### WHAT IS EXPECTED
Replace "Open" with "Launch" throughout the rows below, and reproduce them otherwise unchanged, omitting the pictures.

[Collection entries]
□ □ □ □ □
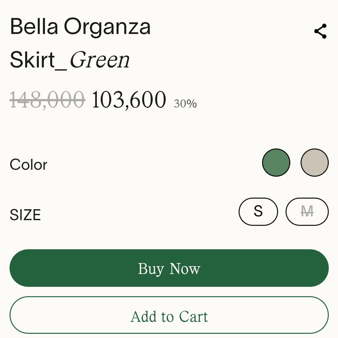Click the Skirt_ text in the title

click(38, 60)
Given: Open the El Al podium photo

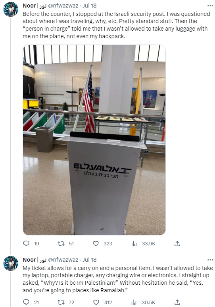Looking at the screenshot, I should (x=94, y=140).
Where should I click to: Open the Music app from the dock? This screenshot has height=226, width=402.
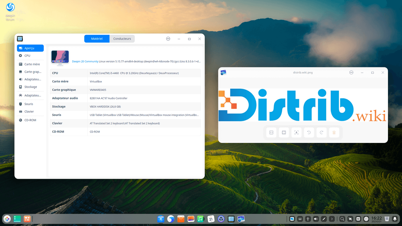pos(200,219)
□ □ □ □ □
### SOLUTION TO THIS TASK
Click the Skirt_ text in the title

click(38, 60)
Given: Launch the El Al podium photo

Looking at the screenshot, I should (x=94, y=140).
Where should I click to: Launch the Music app from the dock? This screenshot has height=226, width=402.
pos(200,219)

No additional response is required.